In the course of finding material for this week's daily Cosmic Quotes, I looked to Bill Mollison, founder of modern permaculture. Mollison died in September last year; his birthday is coming up this week, 4 May. He would have been 89 this year. His co-developer, David Holmgren, is considerably younger and is still going strong. Earlier this month Holmgren was awarded an Honorary Doctorate from CQ University which last year launched a graduate certificate program in Permaculture Design. 

My permaculture teacher is an amazing woman named Rosemary Morrow She's taught permaculture all over the world and continues to guide groups via Skype in Afghanistan, Greece, Argentina (to name a few pins on her map of influence).
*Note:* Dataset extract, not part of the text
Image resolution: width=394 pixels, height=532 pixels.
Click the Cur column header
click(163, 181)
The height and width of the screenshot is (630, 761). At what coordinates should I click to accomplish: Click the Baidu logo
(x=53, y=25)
I think this was succinctly put by Bill Mollison (co-founder of permaculture) when he said: Permaculture enables what is morally required and scientifically necessary. So for me, a scientist with moral learnings and wanting to be part of the solution and stop being part of the problem, permaculture through its principles and strategies meant that I didn’t have to do my own research, nor put together my own framework. It fell into place and gave my life foundations and meaning. I love living permaculture because the techniques are not always evident and so there is always room for creative personal response.
— Rosemary Morrow

It was a permaculture design class with Rosemary in Darwin 8 years ago that inspired Cosmic Person Gai Nowland and me to suggest to a group of friends that we try converting an unused hard scrabble parking lot into a garden. Soon enough - since things grow quickly in the tropics - The Mulch Pit emerged. Gai coined our motto all those years ago: Veggies grow in veggie gardens, flowers grow in flower gardens...and people grow in community gardens.

The Mulch Pit permaculture garden, Rapid Creek NT

The Mulch Pit permaculture garden, Rapid Creek NT

It was the permaculture basic motto that caught my attention all those years ago and still guides my life and work. Care for people; Care for the Earth; Enough for all. I think it's pretty Cosmic.